You need content features: Matrix factorization only learns from interactions, so new items with zero history get random embeddings. Two-tower item towers can use content features (title, category, images) to embed new items meaningfully from day one. Cold start is less severe.
Latency is critical: If you need results in under 50ms, the two-tower architecture shines. User embedding (5ms) plus ANN search (10ms) beats any architecture that must score user-item pairs jointly.
Two-Tower Loses When
Cross-features matter: The fundamental limitation: user and item towers never see each other. You cannot learn "this user prefers items priced 20% below their historical average" because that requires knowing both user history and item price simultaneously. If cross-features drive your business value, two-tower retrieval must feed into a ranking model that can capture these interactions.
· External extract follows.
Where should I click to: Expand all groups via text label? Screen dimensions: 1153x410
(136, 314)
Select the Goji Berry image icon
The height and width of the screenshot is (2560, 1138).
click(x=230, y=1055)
Catalog is small: With under 10K items, you can score all items per request using a neural collaborative filtering model. The added complexity of ANN indexes and separate towers provides no benefit. A simple dot-product model scores 10K items in 1ms.
Interactions are sparse: Two-tower models need substantial training data. With fewer than 100K interactions, simpler models like matrix factorization or nearest-neighbor baselines often outperform. The neural towers lack enough signal to learn meaningful embeddings.
The Hybrid Pattern
Most production systems use two-tower for retrieval (find 1000 candidates from 10M items) then a ranking model for final ordering. The ranking model sees both user features and item features together and can learn cross-features. It only scores 1000 items, so it can be slower and more complex.